Book Review: 29 January
OUT NOW

When 98-year-old Diana Athill can’t sleep, she thinks about her past lovers and the happiest times of her colourful life.
Her new memoir, structured like a collection of short stories, reflects on such episodes. In the chapter on her idyllic childhood in 1920s Norfolk amongst ‘civilised country people’, she writes about the delicious frisson of stealing peaches and gooseberries from her grandmother’s kitchen garden, and the leisurely pace of rural life. Aged 18, she was presented to a bored-looking Edward VIII , before he ‘bolted’ to marry Mrs Simpson.
Another chapter deals with her difficult decision to move into a retirement home in Highgate, in order to avoid burdening her friends. If you or your family are wondering about day-to-day life in a care home, this book provides an incisive look at the small pleasures and possibilities, as well as the negatives: a small room; having to give up most of your possessions.
She doesn’t seem to miss them. Instead, she relishes her freedom from housework, her interesting new friends and being pushed around art exhibitions in a wheelchair.
Although fragmentary, this is a gem of a memoir that will appeal to fans of Athill and new readers alike. It was chosen as a BBC Radio 4 Book of the Week.
Rebecca Wallersteiner

Better known and celebrated as a prose writer, especially after the epic A Suitable Boy (1993), Seth is nonetheless an accomplished poet – all his work shares an interest in using dazzling, lyrical language to bring past and present alive, to tell stories that foster the human imagination and to record the extraordinary, visceral pleasures of being alive.
As a poet he is unusually accessible while simultaneously diverse, and if you keep this book by your bedside over a few months, you will find it feels like a kind of rewarding, stimulating conversation with an old friend. Seth’s gift is to find human solidarity and beauty in the most unlikely of places. For example, in All You Who Sleep Tonight, he deftly turns loneliness as personal experience into that which fosters and grows a surprised sense of common humanity: ‘The whole world shares your tears,/Some for two nights or one,/And some for all their years’.
There is much to enjoy in Seth’s mapping of the frailty and joy of our human existence.
Steve Barfield
BOOK OF THE WEEK

Landscape nowadays – or so we might think – is often appreciated through a mobile phone, photographed and forgotten as soon as the next see-before-you-die vantage point is fixed in the viewfinder.
Yet, as Anna Pavord explains, there is nothing new about this trophy-hunting approach to topography: as early as 1778, visitors to the Lake District could apprise themselves of the Rough Guides of their day, and crosses were even cut into the turf to ensure tourists knew where to gaze.
The Lakes is where Pavord begins her account, a survey not just of the writers and artists who have been inspired by our landscape, but also the reformers and farmers whose actions have shaped it – after all, many of the scenes we love best would look very different if nature had been left to herself.
Wry and companionable, Pavord’s narrative is threaded through with reflections on the places that she herself has loved, as well as horror at the increasing homogenisation of the land, full as it is becoming of identikit supermarkets. But perhaps above all, she reminds us that the feeling of being connected to a place, of having a sense of one’s own home turf, is, in this free-floating age, a privilege and a blessing. Stephanie Cross
COFFEE TABLE BOOK
Robert Kime by Alastair Langlands (Frances Lincoln, £40; offer price, £35)
This lovely book featuring 12 houses by smart interior designer Robert Kime has a foreword by the Prince of Wales. The Kime look is mature quality, furiously un-bling and anti-fashion. Clarence House, though substantially redone, has been designed to evoke its last tenant – the Queen Mother.

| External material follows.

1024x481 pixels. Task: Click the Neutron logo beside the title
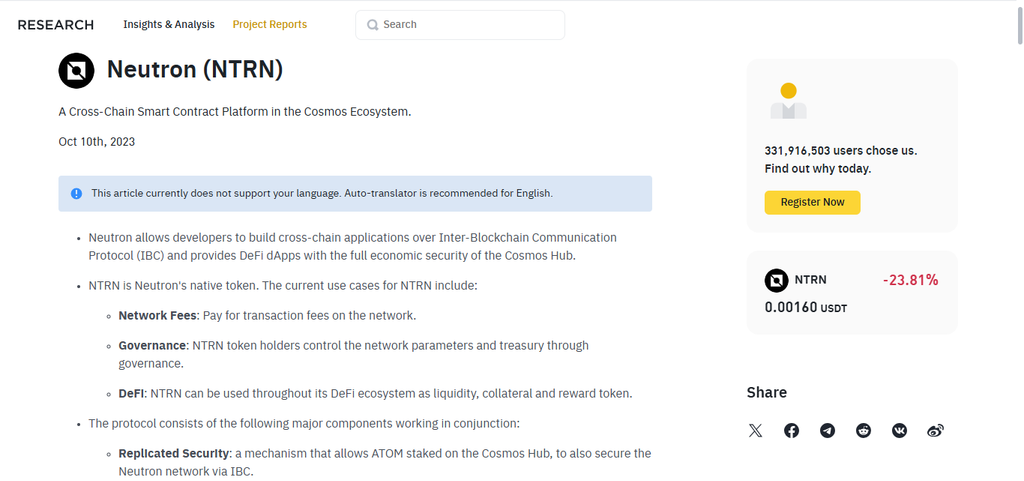click(x=76, y=70)
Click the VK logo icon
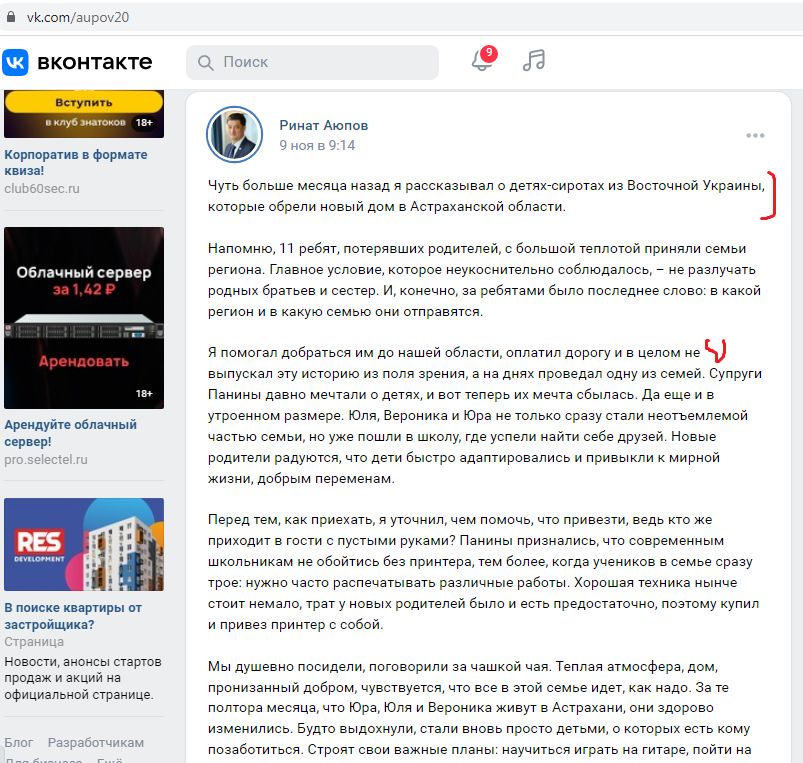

Kime’s favourite things are old – and often Middle Eastern; old Moroccan lanterns, old Syrian fabrics. There’s practically nothing post-war of any kind in these pleasing interiors, and not much between-wars. The result is a series of cleverly assembled film sets for people who want to keep the modern world at bay. So although there’s a lot to like, the overall effect is too considered and anxious and worryingly out of time for me.
Peter York
PAPERBACKS
SAVORING GOT HAM: A Food Lover’s Companion To New York City edited by Andrew F Smith (OUP, £25; offer price, £22.50)New York is one of the world’s most vibrant and diverse food cities, a melting pot of cultures, traditions and new inventions – from Italian ice-cream parlours to all-night bagel joints, high-end restaurants, automats and diners. This is the first comprehensive A-Z reference work taking a broad historical and cultural view of the city’s culinary heritage, from its Native American past, through European settlers and subsequent waves of immigrants up to the present day.
Accessible and informative entries by leading food writers cover ethnic influences, the peculiarities of each borough, food and drink brands founded in the city – and some surprises, like urban farming and foraging. Lavishly illustrated and meticulously researched, this is essential reading for foodies on their way to the Big Apple.
Juanita Coulson
Vanessa Bell : Portrait Of The Bloomsbury Artist by Frances Spalding (Tauris Parke Paperbacks, £11.99; offer price, £10.49)
Following on from Life In Squares, last year’s television drama about the Bloomsbury Group, Spalding’s excellent 1983 biography of Vanessa Bell has been republished with a new preface. Usually overshadowed by her brilliant elder sister Virginia Woolf, Vanessa assumed responsibility for her troubled sibling after their parents’ death. But Spalding points out that, as a talented painter, Vanessa played an important role in developing ‘colourist’ art during the 1930s.
While Virginia enjoyed the security of a respectable marriage, Vanessa lived most of her life in an unconventional relationship with the man by whom she had an illegitimate daughter, keeping her husband, ex-lover and lover within her orbit. A riveting read.
RW
THE LADY'S RECIPE READS
Food as fuel or food as feast? This week we bring you two very different approaches to healthy cooking. By Juanita Coulson
FUEL FOR LIFE by Bear Grylls (Bantam Press, £14.99; offer price, £12.99)
The nation’s favourite survivalist and adventurer would seem an unlikely candidate for writing a healthy eating cookbook of the fashionably restrictive variety – no wheat, dairy or refined sugar. (We are more used to seeing him eating unspeakable animal body parts on national TV.) But while his initial motivation was utilitarian (to improve his fitness and performance), his next challenge was ‘to make the healthy stuff taste delicious’. This he has certainly achieved. Mouthwatering, travel-inspired recipes (lime and chilli ceviche; a great Thai curry) are accompanied by shopping tips and nutritional nuggets: ‘beetroot helps to oxygenate the muscles’. The action hero as domestic god – swoon!
GIZZI’S HEALTHY APPETITE: Food To Nourish The Body And Feed The Soul by Gizzi Erskine (Mitchell Beazley, £25; offer price, £22)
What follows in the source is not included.